Мне было интересно, подвержены ли разбалансировке под воздействием шизофрении те системы мозга, которые отвечают за постижение (или производство) значений, значимостей и интенциональности, системы, постигающие чудесное и тайное, осознающие красоту искусства и науки, и приходит ли на место этих систем ментальный мир, перенасыщенный эмоциями и образами искаженной реальности. Мне казалось, что эти ментальные структуры утратили якорь, а потому любые попытки титровать их или подавлять просто сбросят человека с высот патологии в яму серости и убожества, некое подобие интеллектуальной и эмоциональной смерти.
Отсутствие у Майкла навыков социализированного существования и простейших бытовых умений (он с трудом мог приготовить себе чашку чая) требовало со стороны врача поиска социальных и «экзистенциальных» подходов к болезни. Транквилизаторы либо не оказывают, либо оказывают очень незначительное воздействие на «негативные» симптомы шизофрении – прогрессирующий аутизм, примитивизацию и снижение интенсивности эмоциональных состояний и т. д., что, в силу неявного характера этого процесса, переводящего симптоматику в хронический статус, может быть в гораздо большей степени опасным для качества жизни больного, чем любые позитивные симптомы. Это вопросы не только медикаментозного воздействия, но и организации такой жизненной среды, которая сделала бы жизнь больного значимой и способной приносить радость – со вспомогательными, поддерживающими системами, обязательным участием окружающих – не всегда родственников, воспитанием чувства самоуважения, поощрением других к тому, чтобы те выказывали больному знаки уважения и поддержки, – вот о чем стоило думать и что нужно было мобилизовать. Проблема Майкла не была исключительно «медицинской».

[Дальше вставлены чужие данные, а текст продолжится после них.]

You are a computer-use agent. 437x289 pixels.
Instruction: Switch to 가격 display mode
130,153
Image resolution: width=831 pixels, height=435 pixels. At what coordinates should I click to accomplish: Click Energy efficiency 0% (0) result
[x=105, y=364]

Я мог, должен был выказывать Майклу больше любви и поддержки, пока находился в медицинской школе в Лондоне. Мог бы ходить с ним в рестораны, в театр, на концерты (сам он этого никогда не делал), мог поехать на море или за город. Всего этого я не делал, и стыд – я оказался плохим братом, неспособным прийти на помощь, – стыд я испытываю и сейчас, шестьдесят лет спустя.

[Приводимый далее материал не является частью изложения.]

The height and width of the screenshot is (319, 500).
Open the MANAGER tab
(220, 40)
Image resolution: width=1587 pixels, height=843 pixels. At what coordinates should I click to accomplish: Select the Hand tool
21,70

Не знаю, как Майкл отреагировал бы на такое мое предложение. У него была своя, пусть и лимитированная, сфера бытия, и он строго контролировал ее границы, предпочитая не отступать от правил, которые для себя выработал.
Теперь, когда он сидел на транквилизаторах, жизнь его была менее бурной, но, как мне казалось, менее богатой и более ограниченной. Он больше не читал «Дейли уоркер», не посещал книжный магазин на Ред-Лайон-сквер. Раньше, когда он разделял марксистские убеждения с другими людьми, у него было чувство, что он – часть коллектива; теперь же, когда его пыл угас, он во все большей степени становился одиноким. Отец надеялся, что местная синагога могла бы оказать Майклу моральную и религиозную поддержку, вернуть ему чувство принадлежности братству людей. В молодости брат был довольно религиозен: после обряда посвящения в мужчины, бар-мицвы, он носил цицит и тфилин, а также, когда была возможность, ходил в синагогу. Но теперь и в этой сфере жизни пыл его угасал. Он потерял интерес к богослужению, равно как и к лондонской еврейской общине, которая неуклонно уменьшалась, поскольку члены ее либо эмигрировали, либо, вступая в смешанные браки, ассимилировались с местным населением.
9
Спустя годы, когда я работал в больнице Бронкса, мне довелось заниматься глубокими нарушениями двигательной системы, и я слышал сходные жалобы от сотен больных шизофренией, которых лечили большими дозами таких лекарств, как торазин, а также только появившимися лекарствами из категории бутирофенонов, такими, как галоперидол.